Department of Radiology and Research Institute of Radiology, Cardiac Imaging Center, Asan Medical Center, University of Ulsan College of Medicine, Olympic-ro 43 gil, 88, Song-pa gu, Seoul, 05505, South Korea.
Cardiovascular Surgery, Asan Medical Center, University of Ulsan College of Medicine, Seoul, South Korea.
Sci Rep. 2021 Oct 25;11(1):21005. doi: 10.1038/s41598-021-00406-3.
The purpose of this study was to evaluate whether bicuspid anatomy affects the discrepancy between CT-derived annular size and intraoperative size. We retrospectively analyzed annular measurements in 667 patients who underwent surgical aortic valve replacement (AVR). Preoperative CT measurements of the aortic annulus were compared to surgically implanted valve sizes. To evaluate whether the bicuspid valve affects the differences between CT annulus diameter and surgical AVR size, patients with diameter larger by > 10% (CT-Lg group) on CT, compared to surgical AVR size, were compared with those having size difference < 10% (CT-Sim group). Propensity score matching yielded 183 matched patients from each group. Bicuspid aortic valve annulus parameters significantly correlated with surgical aortic valve size (r = 0.52-0.71; for all, p < 0.01). The most representative measurements corresponded to surgical aortic valve size were area-derived diameters in tricuspid aortic valve (r = 0.69, p < 0.001) and bicuspid without raphe (r = 0.71, p < 0.001), and perimeter-derived diameter in bicuspid with raphe (r = 0.63, p < 0.001). After propensity score matching, native valve type was not different between CT-Sim and CT-Lg groups. In multivariable analysis, the difference between CT-derived diameter and surgical AVR size was affected by the operator factor and types of prosthesis. Bicuspid aortic annulus diameters measured on CT showed a significant correlation with surgical aortic valve size. The difference between CT-derived diameter and surgical AVR size is affected by operator factor and the types of prosthesis but not affected by the bicuspid valve.
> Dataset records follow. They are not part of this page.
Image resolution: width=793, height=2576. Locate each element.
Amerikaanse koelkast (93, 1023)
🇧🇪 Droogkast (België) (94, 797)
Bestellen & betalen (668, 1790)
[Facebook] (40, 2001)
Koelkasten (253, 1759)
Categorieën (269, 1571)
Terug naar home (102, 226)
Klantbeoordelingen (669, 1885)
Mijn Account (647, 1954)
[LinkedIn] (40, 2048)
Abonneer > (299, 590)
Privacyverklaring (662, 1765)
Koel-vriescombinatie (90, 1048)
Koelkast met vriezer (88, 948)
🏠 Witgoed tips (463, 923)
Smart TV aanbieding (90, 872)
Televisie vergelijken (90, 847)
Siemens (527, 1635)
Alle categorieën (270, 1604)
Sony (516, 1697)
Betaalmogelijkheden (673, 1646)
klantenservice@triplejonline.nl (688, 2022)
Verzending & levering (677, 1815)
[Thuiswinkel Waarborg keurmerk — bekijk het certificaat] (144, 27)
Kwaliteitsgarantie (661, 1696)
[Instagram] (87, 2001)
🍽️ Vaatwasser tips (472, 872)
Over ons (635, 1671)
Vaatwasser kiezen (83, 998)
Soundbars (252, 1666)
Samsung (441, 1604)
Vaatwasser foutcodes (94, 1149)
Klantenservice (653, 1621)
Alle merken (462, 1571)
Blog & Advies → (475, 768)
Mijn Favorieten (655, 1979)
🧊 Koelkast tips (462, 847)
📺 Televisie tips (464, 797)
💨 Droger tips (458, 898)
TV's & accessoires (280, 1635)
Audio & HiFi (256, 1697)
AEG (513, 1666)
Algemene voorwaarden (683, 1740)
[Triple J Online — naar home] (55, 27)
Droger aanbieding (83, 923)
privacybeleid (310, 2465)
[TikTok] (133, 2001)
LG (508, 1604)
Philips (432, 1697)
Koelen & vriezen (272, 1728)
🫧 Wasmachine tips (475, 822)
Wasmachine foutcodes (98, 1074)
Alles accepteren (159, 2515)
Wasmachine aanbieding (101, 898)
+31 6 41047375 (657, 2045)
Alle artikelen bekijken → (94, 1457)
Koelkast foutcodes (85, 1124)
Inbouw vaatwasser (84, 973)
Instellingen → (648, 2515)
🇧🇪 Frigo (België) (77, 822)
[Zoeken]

本研究旨在评估二叶式主动脉瓣解剖结构是否会影响 CT 测量的瓣环直径与术中瓣环直径之间的差异。我们回顾性分析了 667 例行外科主动脉瓣置换术(AVR)患者的瓣环测量值。比较了主动脉瓣环的术前 CT 测量值与术中植入的瓣口尺寸。为了评估二叶瓣是否会影响 CT 瓣环直径与外科 AVR 尺寸之间的差异,我们将 CT 直径大于外科 AVR 尺寸 10%以上的患者(CT-Lg 组)与直径差值小于 10%的患者(CT-Sim 组)进行比较。倾向评分匹配得到每组 183 例匹配患者。二叶瓣主动脉瓣环参数与外科主动脉瓣尺寸显著相关(r=0.52-0.71;所有 p<0.01)。与外科主动脉瓣尺寸最具代表性的测量值是三尖瓣主动脉瓣的面积测量直径(r=0.69,p<0.001)和无嵴的二叶瓣(r=0.71,p<0.001),以及有嵴的二叶瓣的周长测量直径(r=0.63,p<0.001)。倾向评分匹配后,CT-Sim 组和 CT-Lg 组的原生瓣膜类型无差异。多变量分析显示,CT 测量的瓣环直径与外科 AVR 直径的差异受术者因素和人工瓣膜类型的影响。CT 上测量的二叶瓣瓣环直径与外科主动脉瓣尺寸有显著相关性。CT 测量的瓣环直径与外科 AVR 直径的差异受术者因素和人工瓣膜类型的影响,但不受二叶瓣的影响。